(Collected data entries)
******
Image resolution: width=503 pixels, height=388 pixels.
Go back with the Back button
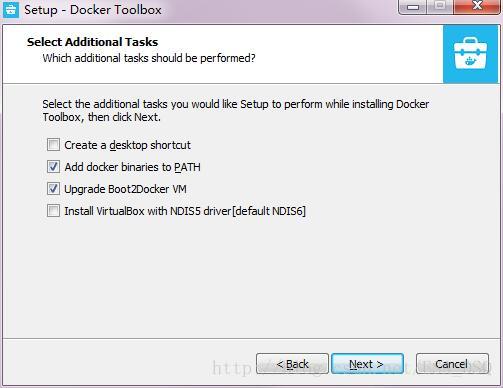click(x=292, y=364)
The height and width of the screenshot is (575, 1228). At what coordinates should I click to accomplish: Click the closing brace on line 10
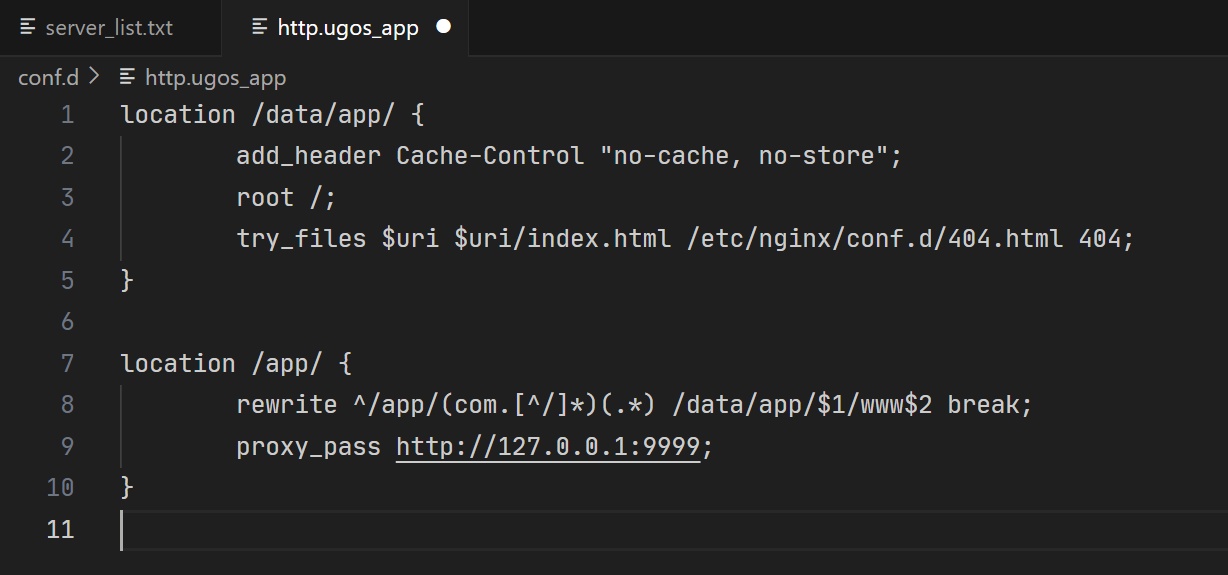pyautogui.click(x=127, y=487)
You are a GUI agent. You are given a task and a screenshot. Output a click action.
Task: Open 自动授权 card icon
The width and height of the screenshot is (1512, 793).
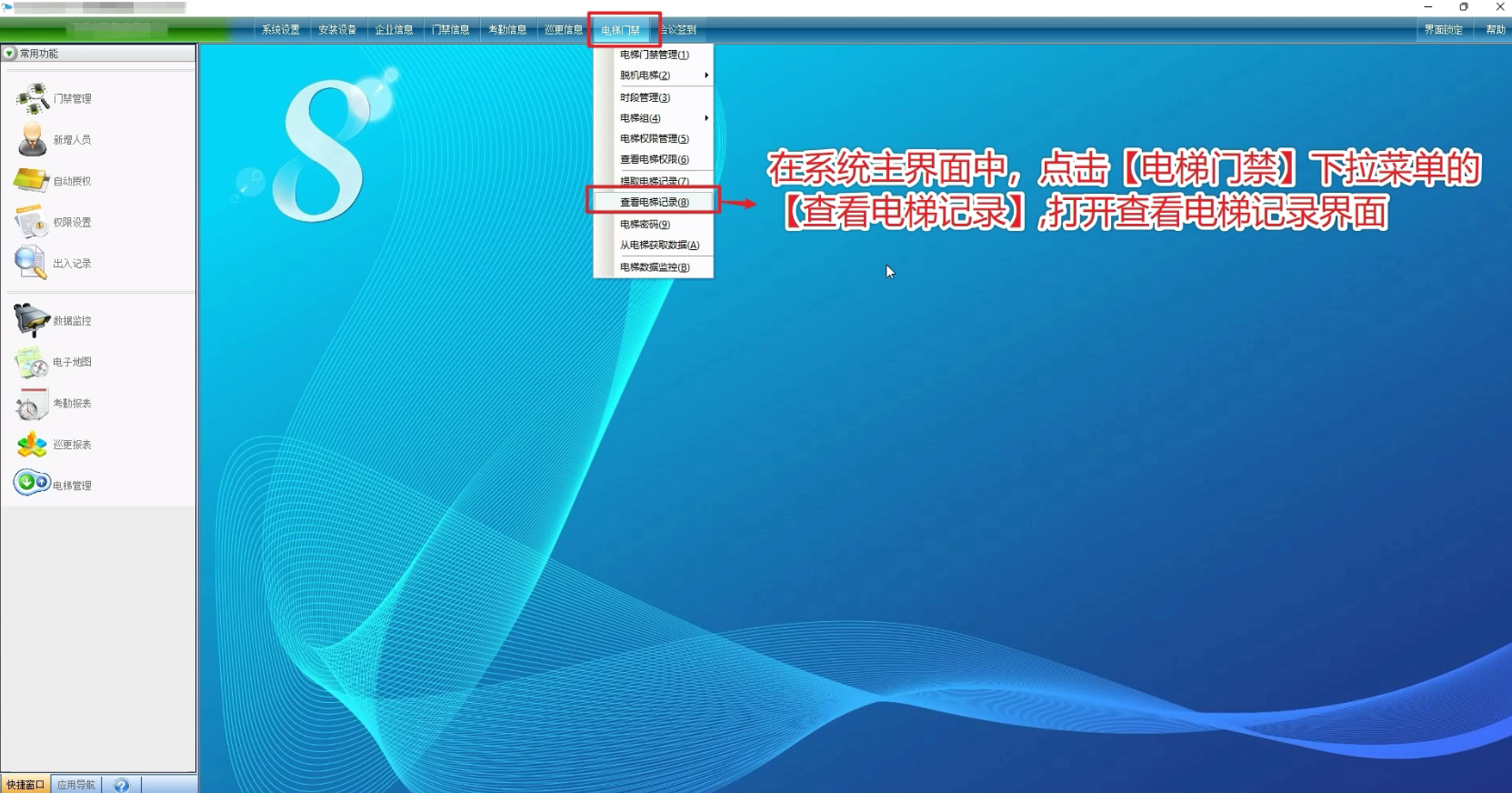pyautogui.click(x=32, y=180)
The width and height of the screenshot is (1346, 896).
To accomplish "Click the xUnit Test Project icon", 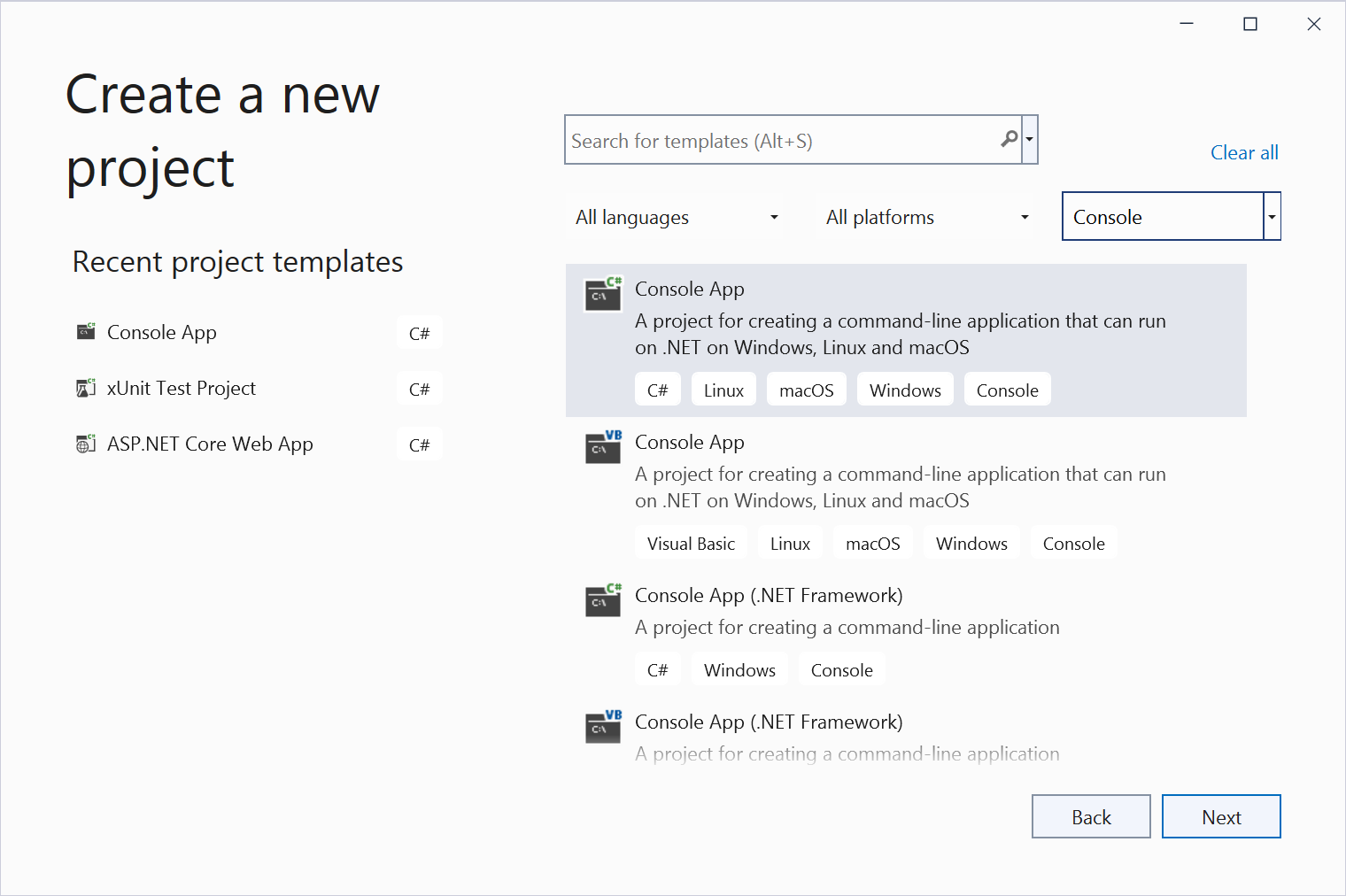I will 86,388.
******
Since the pictures are not part of the copy, please transcribe only the lines above from the one with "The height and" through the one with "Task: Open 自动授权 card icon", exactly and with both ends.

Answer below.
The height and width of the screenshot is (575, 1228). At what coordinates should I click to accomplish: Click the closing brace on line 10
pyautogui.click(x=127, y=487)
You are a GUI agent. You are given a task and a screenshot. Output a click action.
Task: Open 自动授权 card icon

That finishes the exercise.